February 21, 2012 10:36 pm

Striving for Excellence


“It is a sin to be good if God has called us to be Great.” —Thom Rainer, Breakout Churches

The first sentence in Thom Rainer’s Breakout Churches smacked me. Being good—and perhaps better than many—is certainly no justification for falling short of being great. Greatness is often sacrificed on the altar of goodness. After all, we are probably better off than some. By greatness I simply mean reaching our fullest potential, and this looks different for each of us. I have always been a loud proponent of excellence, although I often fall short. But I strive for excellence, and I feel it is my duty to challenge others to strive for excellence.

Excellence is a relentless pursuit of details. It is what makes musicians rehearse the same song over and over until they “gel.” It is what makes writers rewrite a sentence until they get the right rhythm. Excellence is often determined by what is not seen as much as by what is seen. An excellent musician does not play a wrong note. An excellent writer does not use an incorrect word. An excellent church does not have a sloppy program. An excellent leader does not forget the details.
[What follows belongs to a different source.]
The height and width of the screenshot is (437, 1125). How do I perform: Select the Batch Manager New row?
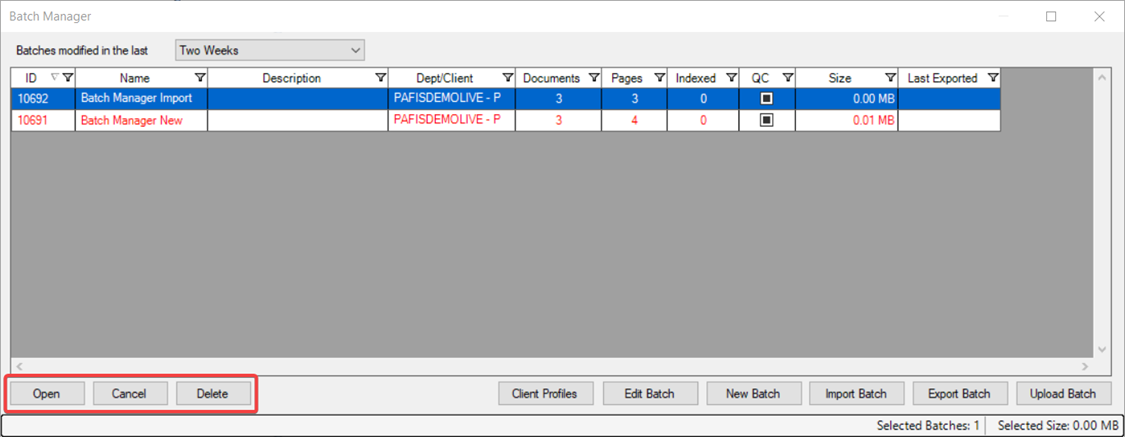click(x=140, y=120)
Often leaders are appointed because of their zeal or burden for a certain ministry. But it doesn’t take long to realize that zeal and burden alone are insufficient to get things done. A leader soon discovers that detailed communication, building consensus, planning functions well in advance, coordinating resources, motivating volunteers, writing and enforcing policies, calculating budgets, managing conflicts, maintaining facilities, and countless other details either make or break a ministry endeavor. Impassioned speeches might rally the troops, but once the troops are on their feet, the leader needs a direction in which to lead them. This could begin with making sure the door is unlocked.

The following are ways we can do this:

  1. Set a high standard for yourself and your ministry. Do not settle for just “getting by.” Never “wing it.” For example, if you are a teacher, you should not pull out an old set of notes thirty minutes before your session and rush to class. Treat each ministry encounter as another opportunity to connect.
  2. Don’t make assumptions. Do not assume that people will do what you have not specifically asked them to do. Do not assume equipment and facilities will be available unless you have made specific arrangements. Ask the obvious questions for every aspect of your ministry events: who, when, where, how and why. Leave no question unanswered; make a check-list if necessary.
  3. Be passionate about what you do. This will drive you to excellence.
  4. Be committed. There are times when the passion wanes. Even so, your responsibility to excellence remains. Show up early, stay late, and work hard.
  5. Apply the personal test. Ask yourself if you could be ministered to with the type of ministry you are offering to others. If not, you are not achieving excellence.
  6. Expose yourself to excellence. Find people who have excelled at what you do and study them! You should not mimic others, but you will enrich your ministry by observing excellence.
  7. Remember you are a steward of God’s property—your time, talent, treasure. “And whatsoever ye do, do it heartily, as to the Lord, and not unto men” (Colossians 3:23).

Never fall into the rut of assuming you are great simply because you are better than some. If we do not pursue excellence, what is our alternative? Excellence is the minimum requirement.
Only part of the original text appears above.